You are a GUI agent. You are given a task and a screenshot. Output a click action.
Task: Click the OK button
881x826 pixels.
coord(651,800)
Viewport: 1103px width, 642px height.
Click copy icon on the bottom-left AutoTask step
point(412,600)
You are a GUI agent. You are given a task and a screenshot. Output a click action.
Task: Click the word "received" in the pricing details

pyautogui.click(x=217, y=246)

────────────────────────────────────────

## Aim
Recast the lines above as a JSON list of strings, one string per line with blank lines omitted, starting at the first line and ending at the line containing "point(412,600)", both included.

## Expected answer
[
  "You are a GUI agent. You are given a task and a screenshot. Output a click action.",
  "Task: Click the OK button",
  "881x826 pixels.",
  "coord(651,800)",
  "Viewport: 1103px width, 642px height.",
  "Click copy icon on the bottom-left AutoTask step",
  "point(412,600)"
]